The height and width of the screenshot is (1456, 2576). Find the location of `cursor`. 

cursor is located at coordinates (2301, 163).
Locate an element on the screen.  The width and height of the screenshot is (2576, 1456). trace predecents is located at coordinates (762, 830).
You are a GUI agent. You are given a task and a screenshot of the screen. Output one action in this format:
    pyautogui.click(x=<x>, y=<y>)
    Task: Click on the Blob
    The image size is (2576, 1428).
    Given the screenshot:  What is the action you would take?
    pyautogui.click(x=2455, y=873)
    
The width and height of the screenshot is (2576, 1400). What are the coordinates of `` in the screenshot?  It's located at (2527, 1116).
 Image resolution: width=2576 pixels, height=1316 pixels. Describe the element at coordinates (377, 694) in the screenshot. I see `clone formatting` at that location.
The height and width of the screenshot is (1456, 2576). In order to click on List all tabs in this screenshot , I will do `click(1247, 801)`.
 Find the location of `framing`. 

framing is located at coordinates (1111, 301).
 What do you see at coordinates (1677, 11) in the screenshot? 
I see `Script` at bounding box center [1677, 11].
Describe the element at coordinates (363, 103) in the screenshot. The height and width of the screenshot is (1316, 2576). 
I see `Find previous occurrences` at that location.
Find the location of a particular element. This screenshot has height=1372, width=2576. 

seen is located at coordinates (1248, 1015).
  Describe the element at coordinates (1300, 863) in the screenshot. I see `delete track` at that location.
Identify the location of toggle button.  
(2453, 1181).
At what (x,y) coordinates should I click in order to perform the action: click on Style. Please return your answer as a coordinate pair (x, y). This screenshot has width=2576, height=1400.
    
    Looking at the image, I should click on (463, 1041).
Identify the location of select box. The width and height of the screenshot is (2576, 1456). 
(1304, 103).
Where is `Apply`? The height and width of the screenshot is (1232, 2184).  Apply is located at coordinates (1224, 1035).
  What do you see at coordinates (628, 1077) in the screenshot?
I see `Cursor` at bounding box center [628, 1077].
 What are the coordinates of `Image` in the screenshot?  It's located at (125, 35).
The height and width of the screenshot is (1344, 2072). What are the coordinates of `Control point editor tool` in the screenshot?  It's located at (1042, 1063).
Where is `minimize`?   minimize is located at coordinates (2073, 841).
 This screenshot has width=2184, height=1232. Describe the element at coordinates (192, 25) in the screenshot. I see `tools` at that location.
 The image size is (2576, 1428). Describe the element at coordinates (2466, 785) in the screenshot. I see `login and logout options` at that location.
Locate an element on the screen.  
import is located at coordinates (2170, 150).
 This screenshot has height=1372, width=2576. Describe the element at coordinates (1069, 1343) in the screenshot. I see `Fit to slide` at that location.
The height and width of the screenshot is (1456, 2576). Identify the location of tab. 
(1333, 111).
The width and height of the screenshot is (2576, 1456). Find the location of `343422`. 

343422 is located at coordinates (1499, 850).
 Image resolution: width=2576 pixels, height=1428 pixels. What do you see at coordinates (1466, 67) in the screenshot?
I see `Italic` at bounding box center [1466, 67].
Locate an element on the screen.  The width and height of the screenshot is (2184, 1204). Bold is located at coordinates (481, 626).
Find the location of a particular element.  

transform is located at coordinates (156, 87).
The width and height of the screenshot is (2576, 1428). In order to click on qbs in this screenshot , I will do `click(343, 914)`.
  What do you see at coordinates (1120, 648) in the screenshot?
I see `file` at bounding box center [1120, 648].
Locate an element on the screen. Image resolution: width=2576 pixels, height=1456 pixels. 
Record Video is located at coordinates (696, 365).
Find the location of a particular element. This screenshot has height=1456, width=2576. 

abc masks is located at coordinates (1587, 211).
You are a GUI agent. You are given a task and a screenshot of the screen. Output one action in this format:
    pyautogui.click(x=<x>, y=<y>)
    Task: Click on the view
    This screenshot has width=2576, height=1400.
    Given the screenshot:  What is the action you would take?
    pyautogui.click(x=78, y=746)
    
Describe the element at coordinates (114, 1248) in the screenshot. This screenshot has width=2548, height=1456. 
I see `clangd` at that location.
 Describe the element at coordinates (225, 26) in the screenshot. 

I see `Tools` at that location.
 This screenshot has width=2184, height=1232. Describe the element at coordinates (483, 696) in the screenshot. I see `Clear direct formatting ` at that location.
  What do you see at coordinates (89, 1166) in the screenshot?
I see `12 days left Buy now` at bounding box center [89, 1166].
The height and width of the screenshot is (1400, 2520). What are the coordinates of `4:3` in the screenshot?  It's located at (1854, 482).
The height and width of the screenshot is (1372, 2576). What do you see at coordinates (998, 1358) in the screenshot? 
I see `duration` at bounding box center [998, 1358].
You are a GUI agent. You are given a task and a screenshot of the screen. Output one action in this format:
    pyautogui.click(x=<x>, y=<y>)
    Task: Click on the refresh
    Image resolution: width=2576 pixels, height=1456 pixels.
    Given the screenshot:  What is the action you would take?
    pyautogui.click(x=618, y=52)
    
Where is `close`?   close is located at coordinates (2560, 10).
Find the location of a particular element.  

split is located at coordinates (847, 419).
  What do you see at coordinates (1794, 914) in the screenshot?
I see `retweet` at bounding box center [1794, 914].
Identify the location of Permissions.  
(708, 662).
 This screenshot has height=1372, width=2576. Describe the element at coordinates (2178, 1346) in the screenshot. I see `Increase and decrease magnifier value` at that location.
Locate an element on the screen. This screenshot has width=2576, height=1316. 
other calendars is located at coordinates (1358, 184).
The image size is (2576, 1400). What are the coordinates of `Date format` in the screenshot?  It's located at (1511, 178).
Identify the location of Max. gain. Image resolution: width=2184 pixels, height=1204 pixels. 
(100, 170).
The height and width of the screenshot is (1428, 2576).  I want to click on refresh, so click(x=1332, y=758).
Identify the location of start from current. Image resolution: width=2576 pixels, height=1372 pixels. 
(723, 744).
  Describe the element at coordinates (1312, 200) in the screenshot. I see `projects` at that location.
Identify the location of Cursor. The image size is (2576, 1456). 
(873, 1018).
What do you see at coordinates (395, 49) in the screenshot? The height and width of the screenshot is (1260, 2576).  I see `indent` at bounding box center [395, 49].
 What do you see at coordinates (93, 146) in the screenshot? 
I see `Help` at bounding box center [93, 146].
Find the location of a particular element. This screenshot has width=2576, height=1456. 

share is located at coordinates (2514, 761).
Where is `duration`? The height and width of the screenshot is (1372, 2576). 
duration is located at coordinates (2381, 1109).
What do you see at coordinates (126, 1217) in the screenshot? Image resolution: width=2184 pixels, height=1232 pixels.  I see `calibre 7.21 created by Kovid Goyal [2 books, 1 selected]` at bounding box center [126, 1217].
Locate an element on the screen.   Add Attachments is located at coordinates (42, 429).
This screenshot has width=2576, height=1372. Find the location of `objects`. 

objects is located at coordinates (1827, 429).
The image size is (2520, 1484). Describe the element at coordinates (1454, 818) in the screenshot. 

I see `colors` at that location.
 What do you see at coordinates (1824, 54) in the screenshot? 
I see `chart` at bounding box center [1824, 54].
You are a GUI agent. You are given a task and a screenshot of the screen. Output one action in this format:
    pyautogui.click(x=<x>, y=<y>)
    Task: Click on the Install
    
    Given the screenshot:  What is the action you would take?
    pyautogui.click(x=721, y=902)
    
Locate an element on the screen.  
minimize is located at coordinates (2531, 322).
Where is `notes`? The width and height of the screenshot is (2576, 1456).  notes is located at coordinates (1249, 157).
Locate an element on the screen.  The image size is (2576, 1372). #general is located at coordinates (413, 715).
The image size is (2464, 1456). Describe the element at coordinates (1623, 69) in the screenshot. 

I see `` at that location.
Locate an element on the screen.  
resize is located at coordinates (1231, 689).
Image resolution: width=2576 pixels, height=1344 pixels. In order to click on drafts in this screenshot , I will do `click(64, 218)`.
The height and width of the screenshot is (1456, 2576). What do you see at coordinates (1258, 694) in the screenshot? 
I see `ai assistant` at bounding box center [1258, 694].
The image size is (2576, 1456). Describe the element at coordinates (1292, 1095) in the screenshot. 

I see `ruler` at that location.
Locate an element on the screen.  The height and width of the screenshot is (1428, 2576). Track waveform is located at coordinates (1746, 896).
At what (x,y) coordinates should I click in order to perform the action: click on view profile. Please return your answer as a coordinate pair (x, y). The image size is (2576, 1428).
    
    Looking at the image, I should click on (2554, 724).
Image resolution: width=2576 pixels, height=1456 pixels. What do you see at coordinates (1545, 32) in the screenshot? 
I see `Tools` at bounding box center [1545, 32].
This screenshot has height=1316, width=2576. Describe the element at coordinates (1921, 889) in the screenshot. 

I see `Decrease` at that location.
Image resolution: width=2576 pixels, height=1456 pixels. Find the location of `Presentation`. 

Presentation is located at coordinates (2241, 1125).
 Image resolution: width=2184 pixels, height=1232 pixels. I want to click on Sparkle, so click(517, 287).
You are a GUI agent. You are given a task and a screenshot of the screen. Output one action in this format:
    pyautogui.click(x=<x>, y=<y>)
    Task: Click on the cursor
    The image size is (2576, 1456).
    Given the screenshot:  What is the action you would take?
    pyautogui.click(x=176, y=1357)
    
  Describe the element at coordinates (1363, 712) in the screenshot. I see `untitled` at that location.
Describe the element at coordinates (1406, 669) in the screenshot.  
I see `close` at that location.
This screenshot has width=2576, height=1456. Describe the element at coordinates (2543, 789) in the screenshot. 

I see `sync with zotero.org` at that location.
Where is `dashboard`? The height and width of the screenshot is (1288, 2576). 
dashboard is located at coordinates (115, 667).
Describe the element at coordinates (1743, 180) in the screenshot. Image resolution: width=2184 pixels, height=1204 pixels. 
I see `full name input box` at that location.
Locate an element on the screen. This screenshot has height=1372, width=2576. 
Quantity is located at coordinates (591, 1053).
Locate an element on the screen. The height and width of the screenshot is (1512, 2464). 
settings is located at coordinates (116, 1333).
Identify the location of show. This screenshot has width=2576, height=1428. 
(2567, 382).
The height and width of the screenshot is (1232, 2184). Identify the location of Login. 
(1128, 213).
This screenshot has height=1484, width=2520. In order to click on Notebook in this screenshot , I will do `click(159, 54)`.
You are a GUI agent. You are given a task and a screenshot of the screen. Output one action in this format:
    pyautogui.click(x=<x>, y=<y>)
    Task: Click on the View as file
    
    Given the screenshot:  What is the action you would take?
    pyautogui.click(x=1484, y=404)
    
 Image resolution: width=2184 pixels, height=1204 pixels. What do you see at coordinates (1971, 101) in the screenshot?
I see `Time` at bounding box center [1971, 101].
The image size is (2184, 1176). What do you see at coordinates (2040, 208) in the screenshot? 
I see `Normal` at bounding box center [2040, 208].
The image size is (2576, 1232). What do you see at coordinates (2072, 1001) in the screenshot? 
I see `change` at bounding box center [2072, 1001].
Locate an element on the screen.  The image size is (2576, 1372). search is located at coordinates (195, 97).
★ ★ ★ ★ ★ ★ ★
* What to do: Please give the lines again, starting at the one containing "The image size is (2520, 1484)." and ending at the one containing "pyautogui.click(x=721, y=902)". Replace "Install" with "Update" and leave everything else unchanged.

* Exercise solution:
The image size is (2520, 1484). Describe the element at coordinates (1454, 818) in the screenshot. 

I see `colors` at that location.
 What do you see at coordinates (1824, 54) in the screenshot? 
I see `chart` at bounding box center [1824, 54].
You are a GUI agent. You are given a task and a screenshot of the screen. Output one action in this format:
    pyautogui.click(x=<x>, y=<y>)
    Task: Click on the Update
    
    Given the screenshot:  What is the action you would take?
    pyautogui.click(x=721, y=902)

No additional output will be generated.